- [TASK GOAL]:
With pictures excluded, copy word for word the lines in the data below from the line containing "1299x731 pixels. How" through the line containing "The image size is (206, 112).".

- [MATERIALS PROVIDED]:

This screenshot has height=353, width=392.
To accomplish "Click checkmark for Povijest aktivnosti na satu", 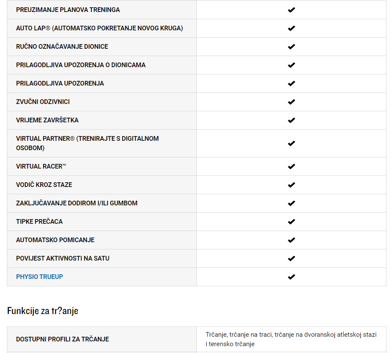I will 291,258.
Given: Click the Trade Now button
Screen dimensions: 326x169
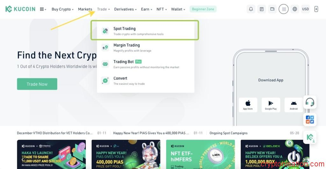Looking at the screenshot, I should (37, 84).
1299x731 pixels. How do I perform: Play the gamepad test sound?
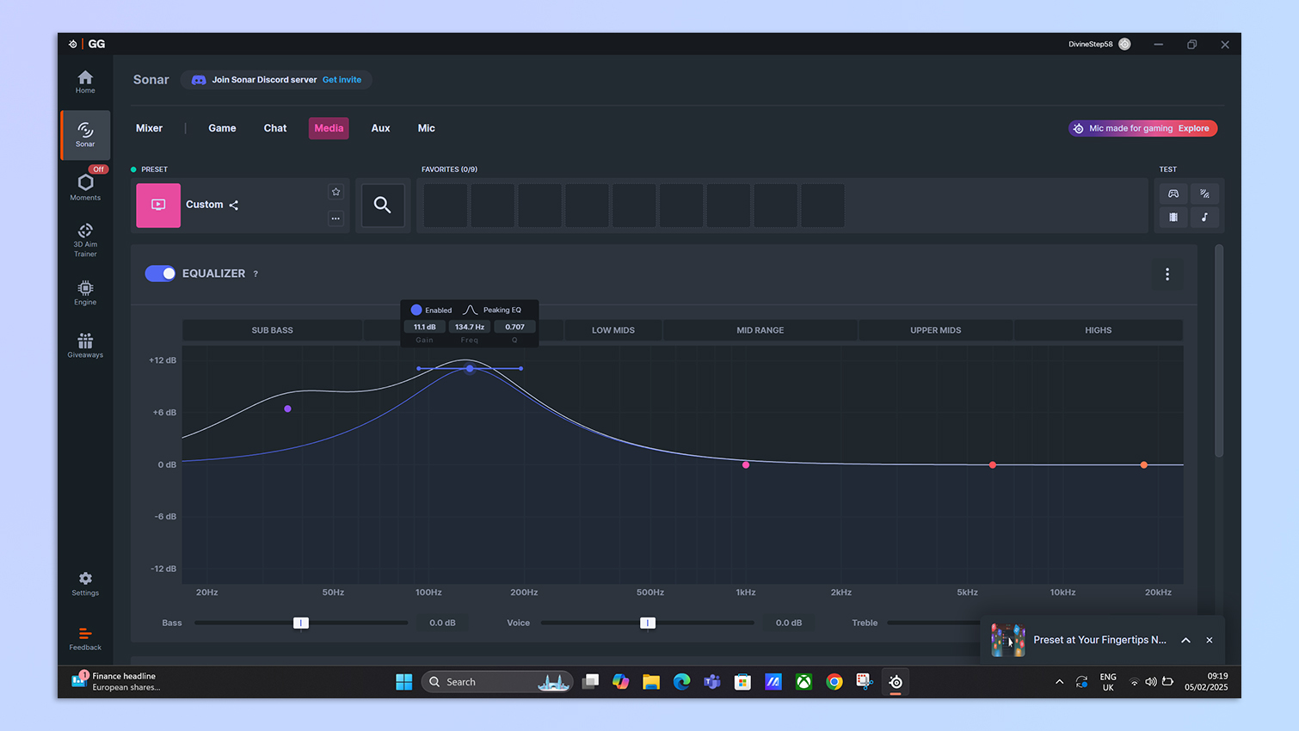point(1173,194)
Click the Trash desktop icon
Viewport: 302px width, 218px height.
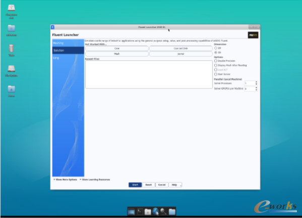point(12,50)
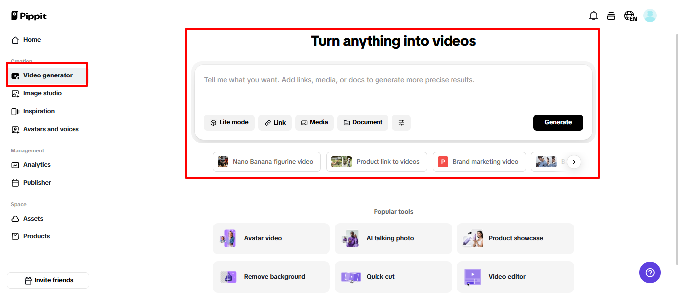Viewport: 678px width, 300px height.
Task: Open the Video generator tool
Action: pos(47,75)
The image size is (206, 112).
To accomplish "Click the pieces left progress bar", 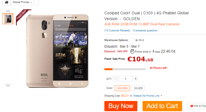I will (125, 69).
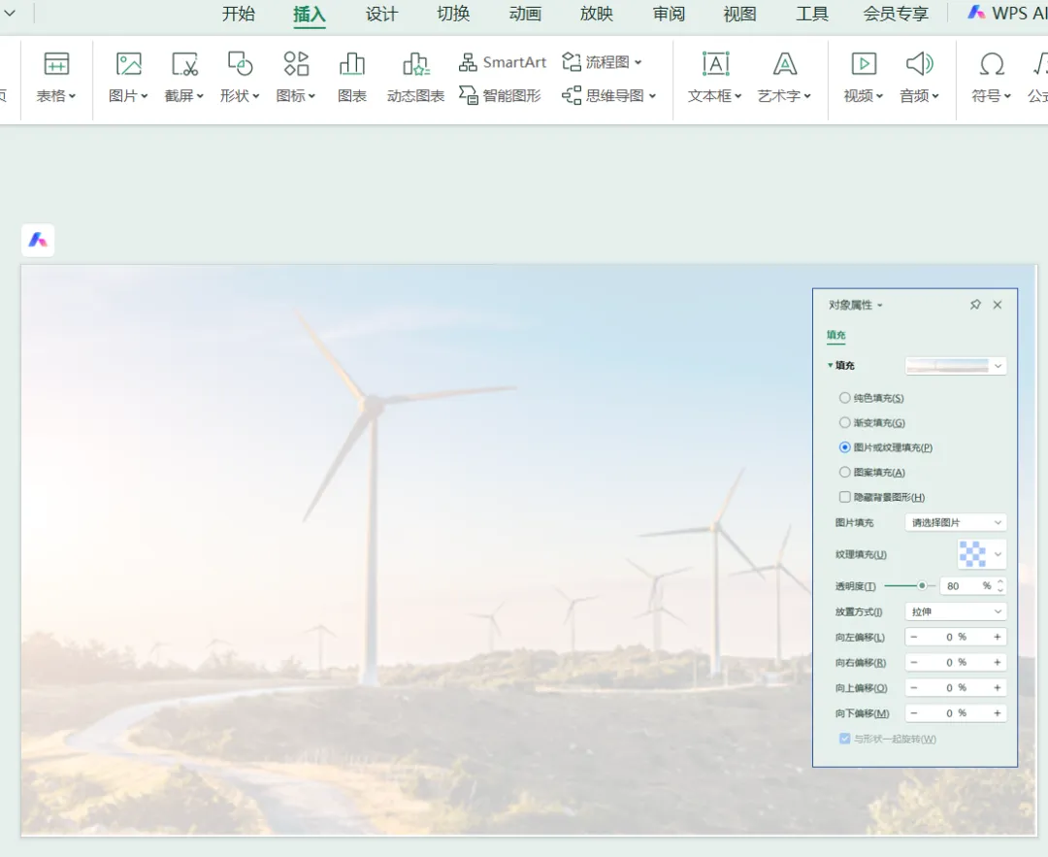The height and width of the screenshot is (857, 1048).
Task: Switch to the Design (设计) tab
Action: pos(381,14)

- [TASK ANSWER]:
1299x731 pixels. How do I perform: Play the gamepad test sound?
point(1173,194)
Click the Trash desktop icon
Viewport: 302px width, 218px height.
point(12,50)
Viewport: 678px width, 300px height.
Task: Open the Video generator tool
Action: pos(47,75)
The image size is (206, 112).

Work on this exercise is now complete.